Copy every line from the records that holds the word "agent".

▸ Excerpted records:
######
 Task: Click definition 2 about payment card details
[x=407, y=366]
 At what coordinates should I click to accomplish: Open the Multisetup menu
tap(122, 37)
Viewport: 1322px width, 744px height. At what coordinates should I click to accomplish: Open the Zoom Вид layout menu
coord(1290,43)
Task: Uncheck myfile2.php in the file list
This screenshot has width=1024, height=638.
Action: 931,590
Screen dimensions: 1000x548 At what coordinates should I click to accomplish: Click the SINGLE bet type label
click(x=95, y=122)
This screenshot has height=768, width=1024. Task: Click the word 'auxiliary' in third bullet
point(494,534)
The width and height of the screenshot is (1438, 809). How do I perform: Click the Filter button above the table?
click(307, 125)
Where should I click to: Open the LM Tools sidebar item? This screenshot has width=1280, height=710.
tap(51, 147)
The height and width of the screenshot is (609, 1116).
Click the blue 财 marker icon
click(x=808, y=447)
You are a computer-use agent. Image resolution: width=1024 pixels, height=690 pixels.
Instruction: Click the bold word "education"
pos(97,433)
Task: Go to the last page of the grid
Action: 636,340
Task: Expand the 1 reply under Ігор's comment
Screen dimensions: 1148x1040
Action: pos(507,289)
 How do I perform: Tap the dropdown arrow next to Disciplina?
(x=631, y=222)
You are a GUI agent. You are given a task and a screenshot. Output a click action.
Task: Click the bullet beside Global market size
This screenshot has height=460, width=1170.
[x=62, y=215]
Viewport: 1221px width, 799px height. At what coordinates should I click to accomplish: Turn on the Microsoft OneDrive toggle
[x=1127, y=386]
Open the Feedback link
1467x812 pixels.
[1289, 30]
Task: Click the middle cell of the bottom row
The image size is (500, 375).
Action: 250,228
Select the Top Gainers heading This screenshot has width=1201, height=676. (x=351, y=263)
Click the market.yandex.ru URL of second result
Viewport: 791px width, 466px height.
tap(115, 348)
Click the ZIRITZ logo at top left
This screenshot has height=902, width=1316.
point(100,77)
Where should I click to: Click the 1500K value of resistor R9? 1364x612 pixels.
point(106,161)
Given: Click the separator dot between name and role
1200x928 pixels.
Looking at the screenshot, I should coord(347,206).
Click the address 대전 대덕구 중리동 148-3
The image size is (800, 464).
######
▸ Task response:
You are a computer-use agent. Image resolution: width=1024 pixels, height=690 pixels.
You are a GUI agent. You are given a task and a screenshot. Output a click action.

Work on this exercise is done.